Je passe beaucoup de temps à écouter ce qu'ils ont envie de me dire, cela peut avoir un lien avec la religion mais pas toujours. Je suis étonné de la confiance que spontanément ils accordent à l'aumônier. " Je sais que ce que je vais vous dire, vous ne le répéterez pas ". C'est une phrase que j'ai entendue bien des fois. Je me dois de ne pas décevoir cette confiance et de respecter toute cette souffrance exprimée. Je ne me contente pas d'attendre à ma permanence qu'on vienne me voir. Appelé ou non, je passe régulièrement dans chaque pavillon. Je dis bonjour aux personnes qui sont là, je me présente, tout en étant très discret, il ne s'agit pas de faire du racolage. Ces passages discrets sont, pour l'un ou l'autre, l'occasion de solliciter un entretien ; " si vous n'étiez pas passé, je n'aurais pas osé demander à voir l'aumônier, je suis content de vous rencontrer, j'avais besoin de parler à un prêtre ".

 

Je passe aussi régulièrement à la cafétéria, c'est l'occasion de rencontrer des familles. Il m'arrive aussi assez souvent d'accompagner des malades qui souhaitent aller à la chapelle pour se recueillir, prier ou tout simplement pour la visiter. Quand il y a un décès à l'hôpital, ou dans la famille des personnes hospitalisées, on fait appel à moi pour les aider à faire le deuil d'un copain, d'un parent. Je n'oublie pas que les personnes hospitalisées sont d'abord là pour se soigner, qu'elles sont souvent fragiles, influençables.

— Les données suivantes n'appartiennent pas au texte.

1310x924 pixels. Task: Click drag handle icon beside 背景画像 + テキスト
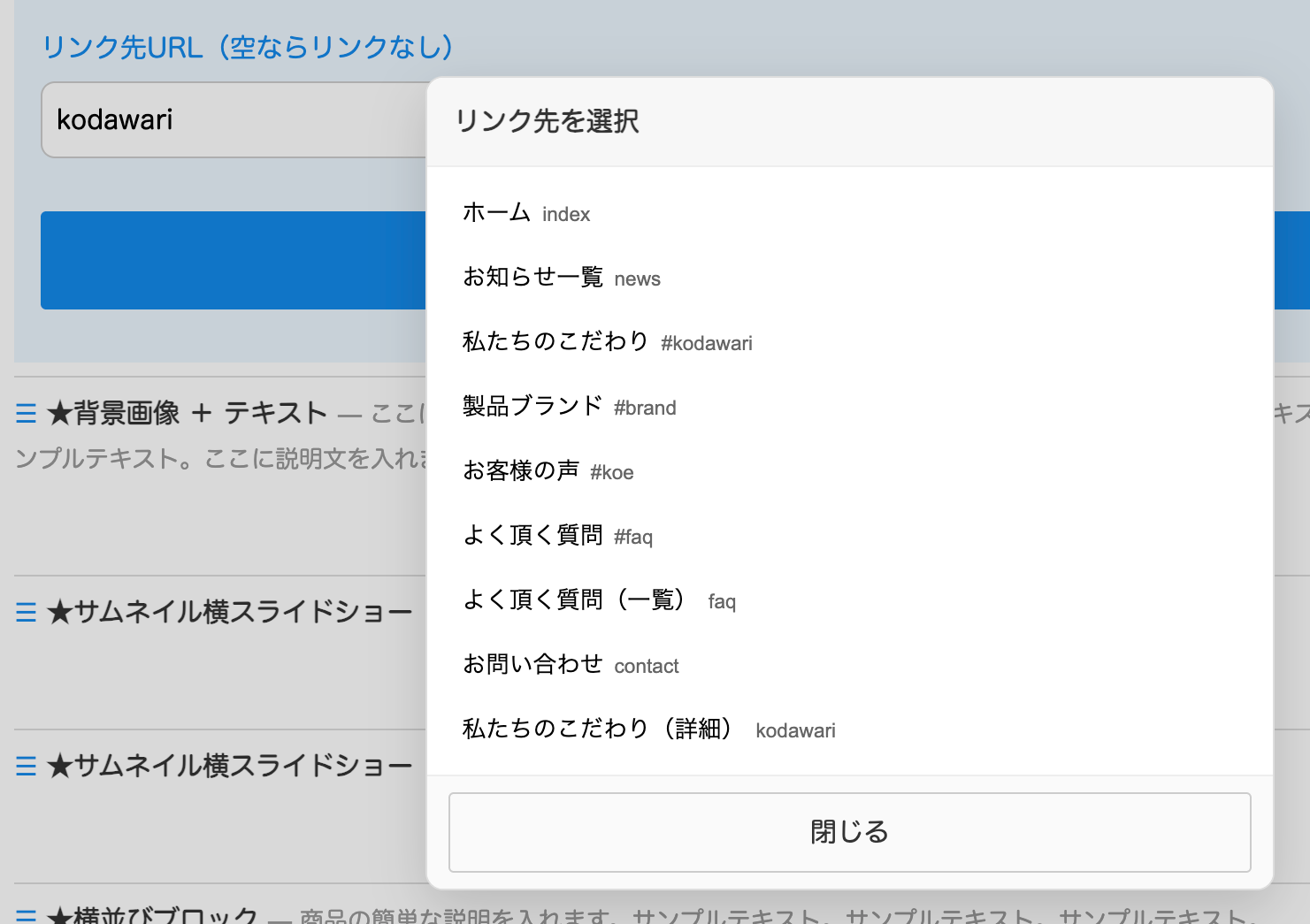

Je me dois d'écouter avec respect mais je n'ai pas le droit de dire et de faire n'importe quoi. J'évite de laisser croire par exemple que la foi en Dieu ou la prière vont rendre inutile toute prise de médicaments. Je me rappelle cette réflexion d'un malade qui venait régulièrement à la messe et qui me disait : " Monsieur l'aumônier, l'hostie me fait plus de bien que les médicaments " je lui ai rappelé combien c'était important de suivre son traitement.

Pour conclure, je dirais qu'on attend de l'aumônier, de la disponibilité, de la discrétion et beaucoup de cœur.